However, the play is not only a portrayal of the disabled protagonist, it is an expression of the twin poles of her own identity: her academic self and the vibrant Yiddish woman inside her, embodied in the eighty-two-year-old Sophie Gold from Bialystok who functions as the tutor in the play. Amazingly agile and gregarious for her age, she motivates the disabled Jewish American professor to help an able-bodied Gentile woman give birth to her first child. Thus, Sophie, the Yiddish woman in the play is not the know-nothing awkward greenhorn. She is the Yiddish life force, whom Cynthia Ozick describes as the "deus ex machina and mentor and historian and explainer and continuer and sardonic merry angel," who enables Dr. Susan to experience "the victories of an imagination courageous enough for happiness," which "hint or teach . . . that happiness is hard and muscular labor. (Like laughter!)" Though Dr. Susan obsesses about the tragic parts of her life, Sophie employs the humor of verbal retrieval. Through her comic formulations of the tearful, she succeeds in salvaging the antic from the anguished. In her own way, Sophie is the Yiddish midwife who contributes to the symbolic rebirth and empowerment of the disabled.

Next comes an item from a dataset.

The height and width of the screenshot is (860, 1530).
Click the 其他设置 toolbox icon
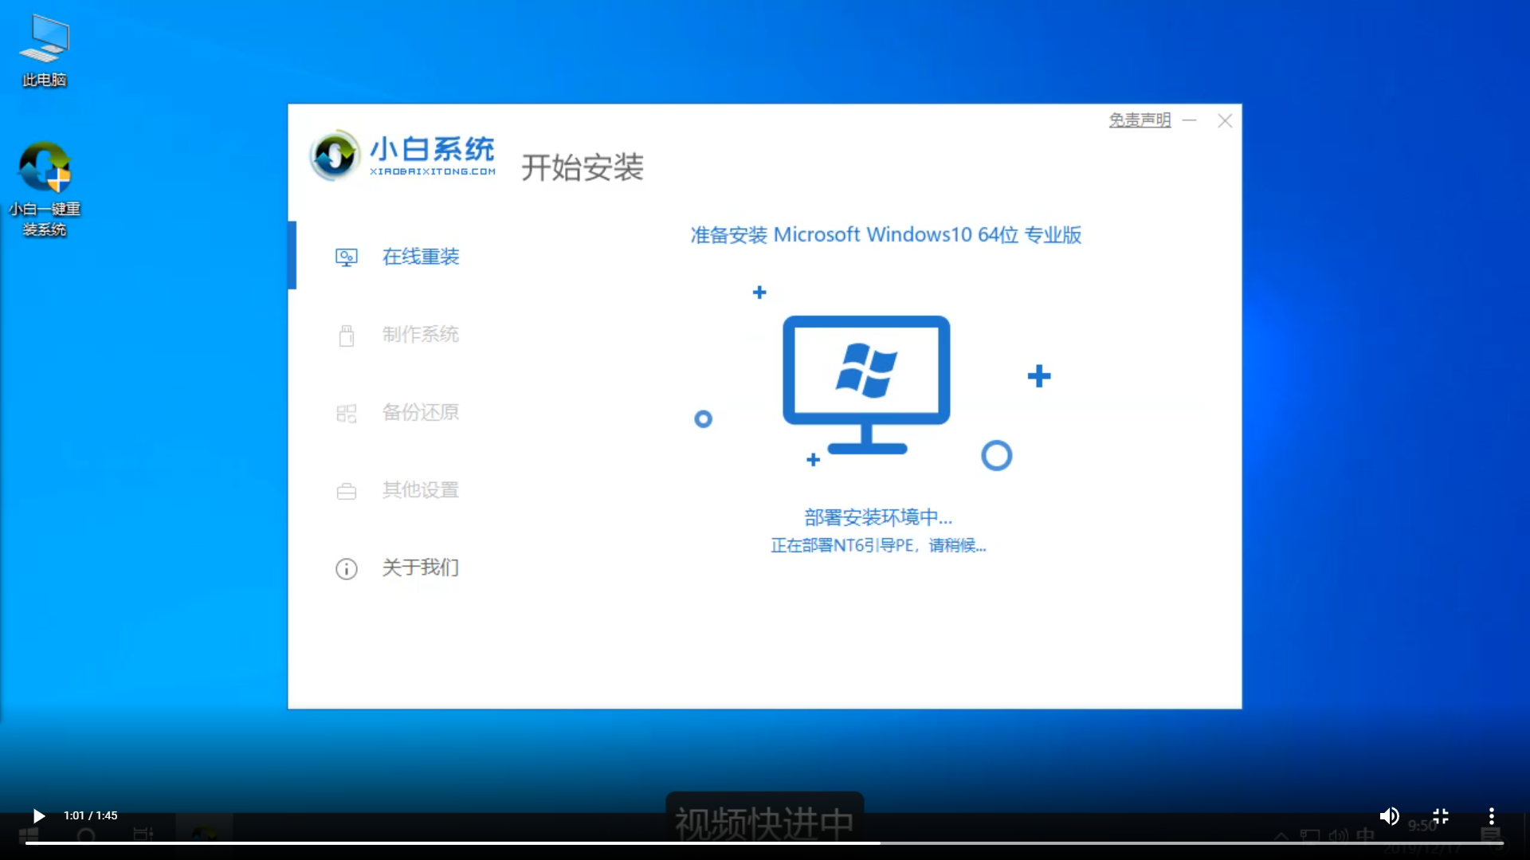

In my paper, I not only explore the ways in which Sarah Blacher Cohen has brilliantly and hilariously broken the silence that often accompanies the trauma of disability, but I also analyze her dual themes of Jewish identity and feminism that are most clearly expressed in her plays Henrietta Szold: Woman of Valor, and Danny Kaye: Supreme Court Jester.
Susanne Greenhalgh (University of Surrey, Roehampton)
This paper will examine Julia Pascal's three plays on the Holocaust in relation to Omer Bartov's concept of the Holocaust as a crisis in identity. The work will be further contextualised in relation to contemporary critical debates concerning memory and memorialisation of the Holocaust, and the modes of theatricality to which this gives rise. The plays will also be situated as part of the new 'internationalism'and 'bilingualism' that Susan Bassnett has identified as newly emergent in British women's theatre and performance in recent years, foregrounding questions of territorial, national and cultural identification.(1) In particular the paper will delineate Pascal's theatrical exploration of what she terms 'the fractured world of exile',(2) through her experimentation with physical theatre techniques (especially in her collaborations with Ruth Posner - herself a holocaust survivor- and Thomas Kampe, son of a Wehrmacht veteran), and her interrogation of post-Holocaust language, through dramatic figures (for instance the interpreter Sophia in A Dead Woman On Holiday), the prevalence of multilingualism in her texts, and the creation of diverse 'soundscapes'. Finally, by examining the extent to which the plays can be considered to constitute a tragic trilogy in the classical sense, the paper will argue that Pascal's plays engage in forms of memorial reconstruction on both the narrative and metatheatrical levels, celebrating the survival of Jewish culture and language, whilst also responding to the emerging understanding of the Holocaust as focal point of a new European moral 'shared memory' and as an evolving global icon.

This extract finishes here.